■ **SUPPLIED PASSAGE**:

I've already made vfio-mdev-pci driver work for non-singleton iommu
group. e.g. for devices in a single iommu group, I can bind the devices
to eithervfio-pci or vfio-mdev-pci and then passthru them to a VM. And
it will fail if user tries to passthru a vfio-mdev-pci device via vfio-pci
manner "-device vfio-pci,host=01:00.1". In other words, vfio-mdev-pci
device can only passthru via
"-device vfio-pci,sysfsdev=/sys/bus/mdev/devices/UUID". This is what
we expect.

However, I encountered a problem when trying to prevent user from
passthru these devices to different VMs. I've tried in my side, and I
can passthru vfio-pci device and vfio-mdev-pci device to different
VMs. But actually this operation should be failed. If all the devices
are bound to vfio-pci, Qemu will open iommu backed group. So
Qemu can check if a given group has already been used by an
AddressSpace (a.ka. VM) in vfio_get_group() thus to prevent
user from passthru these devices to different VMs if the devices
are in the same iommu backed group. However, here for a
vfio-mdev-pci device, it has a new group and group ID, Qemu
will not be able to detect if the other devices (share iommu group
with vfio-mdev-pci device) are passthru to existing VMs. This is the
major problem for vfio-mdev-pci to support non-singleton group
in my side now. Even all devices are bound to vfio-mdev-pci driver,
Qemu is still unable to check since all the vfio-mdev-pci devices
have a separate mdev group.

To fix it, may need Qemu to do more things. E.g. If it tries to use a
non-singleton iommu backed group, it needs to check if any mdev
group is created and used by an existing VM. Also it needs check if
iommu backed group is passthru to an existing VM when trying to
use a mdev group. For singleton iommu backed group and
aux-domain enabled physical device, still allow to passthru mdev
group to different VMs. To achieve these checks, Qemu may need
to have knowledge whether a group is iommu backed and singleton
or not. Do you think it is good to expose such info to userspace? or
any other idea? :-)

> > > > > >
> > > > > > > If I have two devices in the same group and bind them both
> > > > > > > to vfio-mdev-pci, I end up with three groups, one for each
> > > > > > > mdev device and the original physical device group. vfio.c
> > > > > > > works with the mdev groups and will try to match both groups
> > > > > > > to the container. vfio_iommu_type1.c also works with the
> > > > > > > mdev groups, except for the point where we actually try to
> > > > > > > attach a group to a domain, which is the only window where
> > > > > > > we use the iommu_device rather than the provided group, but
> > > > > > > we don't record that anywhere. Should struct vfio_group
> > > > > > > have a pointer to a reference counted object that tracks the
> > > > > > > actual iommu_group attached, such that we can determine that the group
> is already attached to the domain and not try to attach again?
> > > > > >
> > > > > > Agreed, we need to avoid such duplicated attach. Instead of
> > > > > > adding reference counted object in vfio_group. I'm also
> > > > > > considering the logic
> > > > > > below:
> > > >
> > > > Re-walked the code, I find the duplicated attach will happen on
> > > > the vfio-mdev-pci device as vfio_mdev_attach_domain() only
> > > > attaches the parent devices of iommu backed mdevs instead of all the devices
> within the physical iommu_group.

■ **RECORD SET**:
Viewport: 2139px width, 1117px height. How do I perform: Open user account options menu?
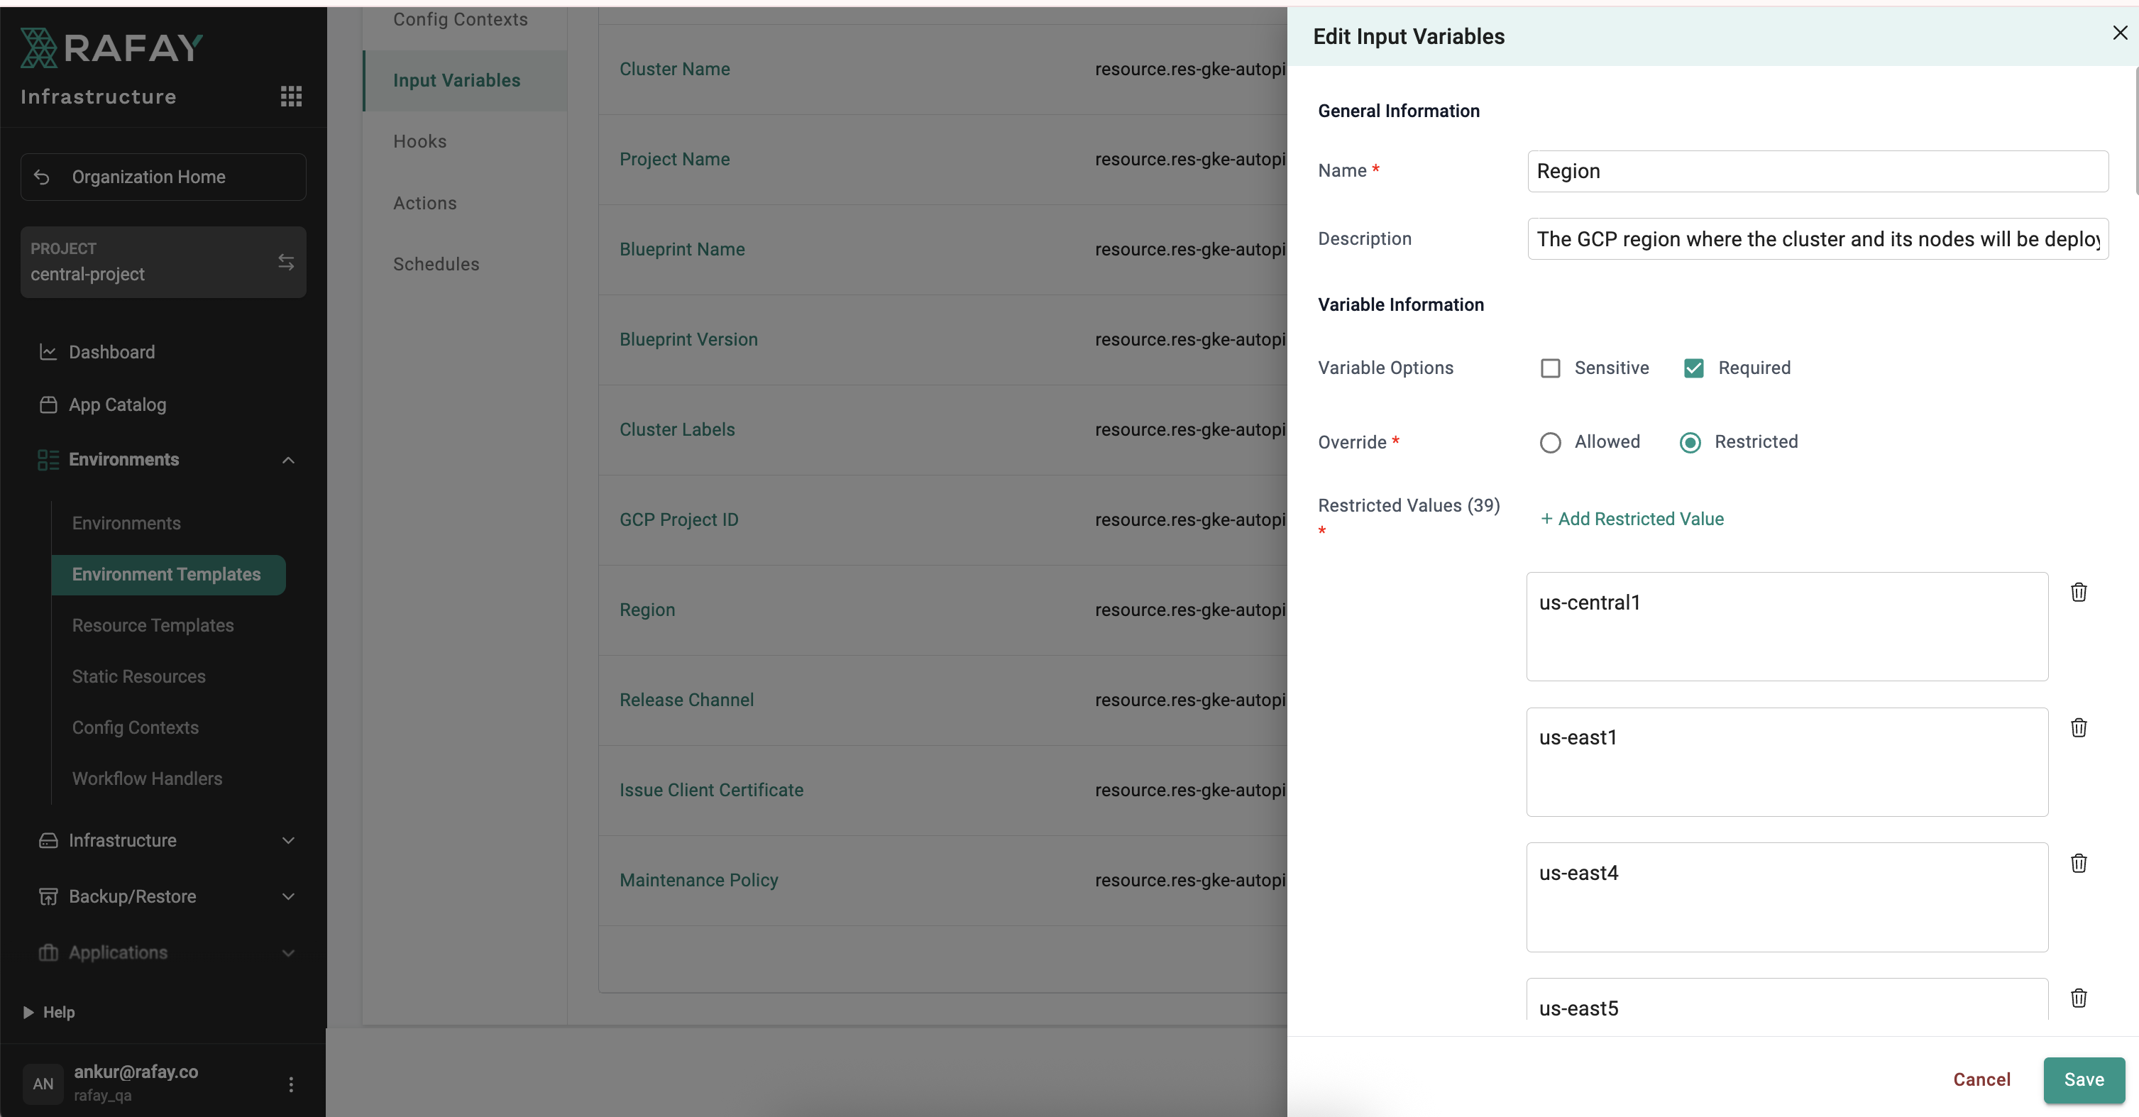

==

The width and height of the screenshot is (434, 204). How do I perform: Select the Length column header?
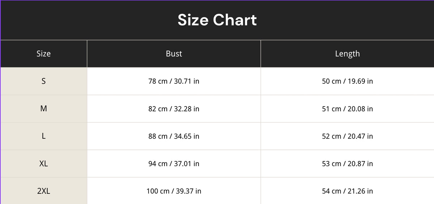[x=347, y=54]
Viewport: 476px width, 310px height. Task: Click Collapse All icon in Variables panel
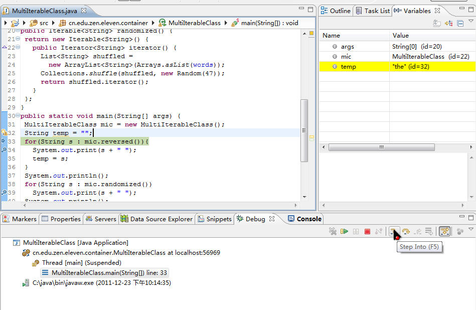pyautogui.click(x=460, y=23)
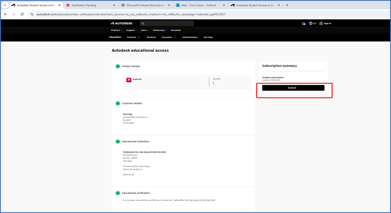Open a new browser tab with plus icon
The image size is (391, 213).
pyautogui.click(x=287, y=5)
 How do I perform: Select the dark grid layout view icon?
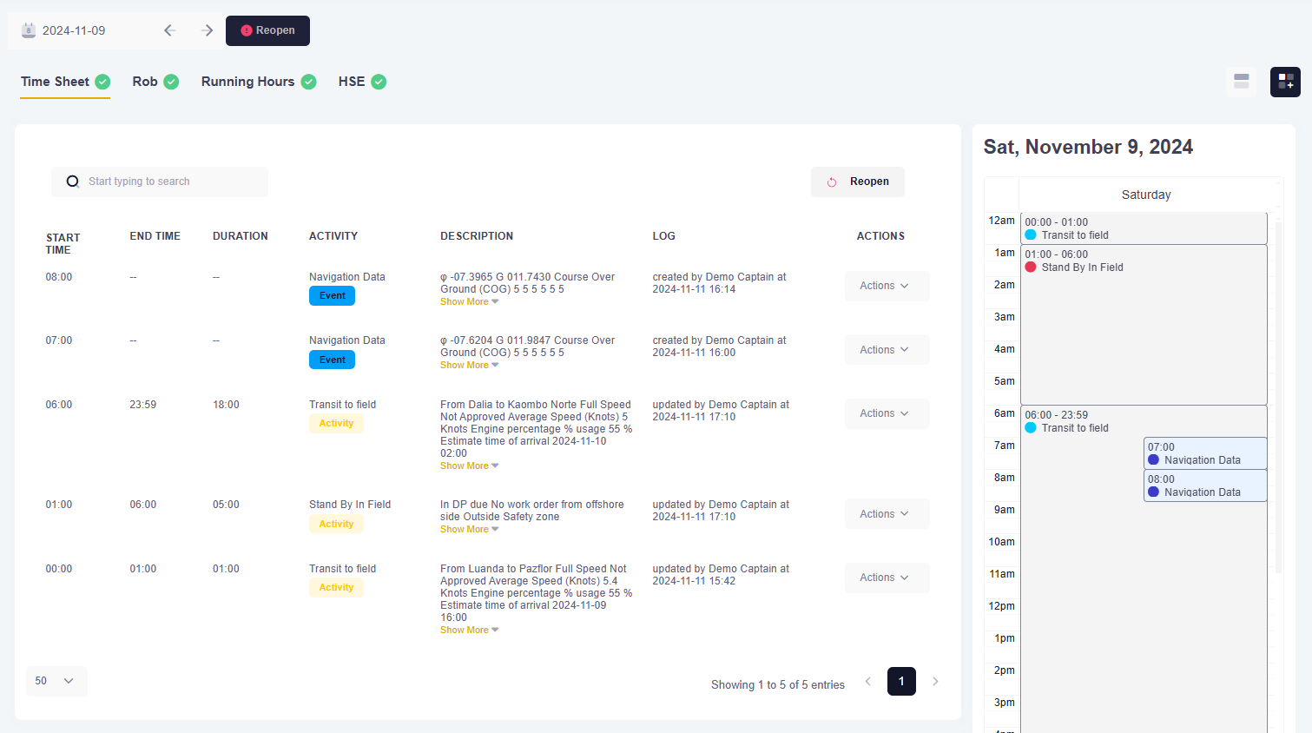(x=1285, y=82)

■ **WRITTEN INSTRUCTION A**: In the vfio-mdev-pci thread, how many groups result when two devices in the same group are both bound to vfio-mdev-pci, and what are they?
■ **WRITTEN INSTRUCTION B**: Reproduce the part of the vfio-mdev-pci thread starting at "To fix it, may" and ending at "other idea? :-)".

■ **FULL ANSWER A**: Three: one for each mdev device and the original physical device group.

■ **FULL ANSWER B**:
To fix it, may need Qemu to do more things. E.g. If it tries to use a
non-singleton iommu backed group, it needs to check if any mdev
group is created and used by an existing VM. Also it needs check if
iommu backed group is passthru to an existing VM when trying to
use a mdev group. For singleton iommu backed group and
aux-domain enabled physical device, still allow to passthru mdev
group to different VMs. To achieve these checks, Qemu may need
to have knowledge whether a group is iommu backed and singleton
or not. Do you think it is good to expose such info to userspace? or
any other idea? :-)